CHIHUAHUA CONVERTIDO EN ESTADO ROJO



La ahora diputada local Diana Karina Velázquez fue muy clara al exponer la situación que guarda el estado de Chihuahua y la parálisis en la que lo tiene sumido el gobernador panista Javier Corral Jurado.

La legisladora se fue duro y a la cabeza y señaló que Chihuahua se ha convertido en “el estado rojo”, en alusión a los centenares de ejecuciones que se han dado desde que asumió su mandato el pasado octubre.

Las cifras difieren, algunos medios informativos señalan que son 685, mientras que otros cuentan casi 900, más lo que aparezca (todos los días).

Quien fuera la presidenta estatal del Partido Revolucionario Institucional en la era Duarte, también señaló la destitución arbitraria del Presidente del Tribunal Superior de Justicia, así como la del titular del Instituto Chihuahuense para la Transparencia; la Auditoría Superior del Estado e incluso en el mismo Tribunal Estatal Electoral.

Tales organismos “autónomos” han visto vulnerados sus estatutos en algunos de los casos, por instrucciones directas del Ejecutivo Estatal, señaló la diputada.

En el renglón de seguridad, lo que tanto cacaraqueaba el ex gobernador Duarte como su máximo logro, “la seguridad” que según el logró aplacar es ahora la pesadilla de Javier Corral.

Es evidente que la situación ahora es peor incluso ahora que en la etapa de su antecesor, enfrentamientos de grupos criminales a plena luz del día, enfrentamientos por horas y una rampante inseguridad en la sierra de Chihuahua.

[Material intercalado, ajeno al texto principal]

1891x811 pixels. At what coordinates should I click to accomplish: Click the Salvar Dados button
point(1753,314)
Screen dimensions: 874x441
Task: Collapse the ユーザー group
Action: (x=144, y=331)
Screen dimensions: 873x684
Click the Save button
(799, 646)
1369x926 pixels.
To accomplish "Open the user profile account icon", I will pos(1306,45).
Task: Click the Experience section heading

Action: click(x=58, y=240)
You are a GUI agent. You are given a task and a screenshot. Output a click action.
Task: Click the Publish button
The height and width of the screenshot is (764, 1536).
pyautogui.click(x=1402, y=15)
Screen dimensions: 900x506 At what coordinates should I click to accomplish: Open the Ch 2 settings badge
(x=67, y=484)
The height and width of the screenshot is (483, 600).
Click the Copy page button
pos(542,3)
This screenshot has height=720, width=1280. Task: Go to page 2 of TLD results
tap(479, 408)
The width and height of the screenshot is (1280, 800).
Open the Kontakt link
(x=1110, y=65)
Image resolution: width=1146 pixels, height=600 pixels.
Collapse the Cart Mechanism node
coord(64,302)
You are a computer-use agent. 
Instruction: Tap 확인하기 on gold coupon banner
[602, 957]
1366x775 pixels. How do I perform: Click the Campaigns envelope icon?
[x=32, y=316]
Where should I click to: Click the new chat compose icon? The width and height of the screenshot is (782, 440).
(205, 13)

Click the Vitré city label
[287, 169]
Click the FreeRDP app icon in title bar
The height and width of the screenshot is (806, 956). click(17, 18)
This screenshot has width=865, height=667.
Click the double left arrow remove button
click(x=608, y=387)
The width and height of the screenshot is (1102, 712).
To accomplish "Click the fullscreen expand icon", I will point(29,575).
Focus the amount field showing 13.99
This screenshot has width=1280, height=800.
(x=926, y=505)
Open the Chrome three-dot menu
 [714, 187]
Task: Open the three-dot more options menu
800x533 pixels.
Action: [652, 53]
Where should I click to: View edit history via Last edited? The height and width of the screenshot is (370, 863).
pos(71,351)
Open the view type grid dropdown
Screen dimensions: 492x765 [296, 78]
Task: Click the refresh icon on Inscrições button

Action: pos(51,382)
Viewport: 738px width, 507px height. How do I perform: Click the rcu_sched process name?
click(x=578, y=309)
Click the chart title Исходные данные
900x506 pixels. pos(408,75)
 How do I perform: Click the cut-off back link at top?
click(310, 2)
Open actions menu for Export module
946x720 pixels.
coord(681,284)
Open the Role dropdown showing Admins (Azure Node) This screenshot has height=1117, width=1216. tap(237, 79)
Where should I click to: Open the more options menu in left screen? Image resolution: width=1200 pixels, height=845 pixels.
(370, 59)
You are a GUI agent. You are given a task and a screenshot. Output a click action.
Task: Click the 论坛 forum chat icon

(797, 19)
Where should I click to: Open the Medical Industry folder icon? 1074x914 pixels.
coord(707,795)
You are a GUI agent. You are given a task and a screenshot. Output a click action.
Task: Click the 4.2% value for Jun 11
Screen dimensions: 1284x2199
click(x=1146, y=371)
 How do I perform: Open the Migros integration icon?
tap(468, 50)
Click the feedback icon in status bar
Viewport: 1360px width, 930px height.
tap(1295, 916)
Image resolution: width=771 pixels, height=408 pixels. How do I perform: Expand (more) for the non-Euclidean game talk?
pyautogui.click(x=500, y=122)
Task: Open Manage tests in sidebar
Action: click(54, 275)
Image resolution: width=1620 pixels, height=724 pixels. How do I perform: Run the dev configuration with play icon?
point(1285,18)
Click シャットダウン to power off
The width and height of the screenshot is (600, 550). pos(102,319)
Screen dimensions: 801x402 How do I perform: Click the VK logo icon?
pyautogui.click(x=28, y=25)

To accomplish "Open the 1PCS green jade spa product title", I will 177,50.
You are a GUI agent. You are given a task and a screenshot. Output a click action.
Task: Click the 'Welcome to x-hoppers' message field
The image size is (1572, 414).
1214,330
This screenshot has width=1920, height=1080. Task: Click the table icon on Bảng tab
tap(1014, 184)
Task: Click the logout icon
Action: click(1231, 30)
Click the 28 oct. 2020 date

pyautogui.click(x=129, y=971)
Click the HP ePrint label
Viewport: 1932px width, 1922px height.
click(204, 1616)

No han de ser pocos quienes se jalen ahora los cabellos de la cabeza al haber elegido al panista que no tenía ninguna experiencia previa en gobernar.

Los chihuahuenses ahora somos quienes estamos pagando los platos rotos.

Más grave aún es que no se observan avances, se observa un gobernador errático, sin capacidad de negociar.

Por ejemplo los docentes del Colegio de Bachilleres ya se le subieron, no aguantaron su estilo autoritario, sus imposiciones y en un dos por tres le montaron una huelga.

Ya lo hicieron doblar las manos y por lo visto ese va a ser el tenor de hoy en adelante, ya le hallaron el modo y saben como doblegarlo.

Y en cuanto a obra pública, pues nada de nada, no ha anunciado ninguna obra en beneficio de la población, ni siquiera la obra que habrá de marcar su mandato.

Por si fuera poco, el ultramoralista Corral ahora también se ve envuelto en líos de faldas, serán verdad o no los rumores de infidelidad, sólo a los involucrados les incumbe, aunque eso sí, no deja de ser un distractor.

A Corral le faltan escasos días para completar sus primeros seis meses y su principal promesa de campaña “encarcelar a su antecesor César Duarte” se ve muy difícil.

Esperemos a ver que pasa… la verdad (como dice la canción) se está viendo lento… cada vez más lento.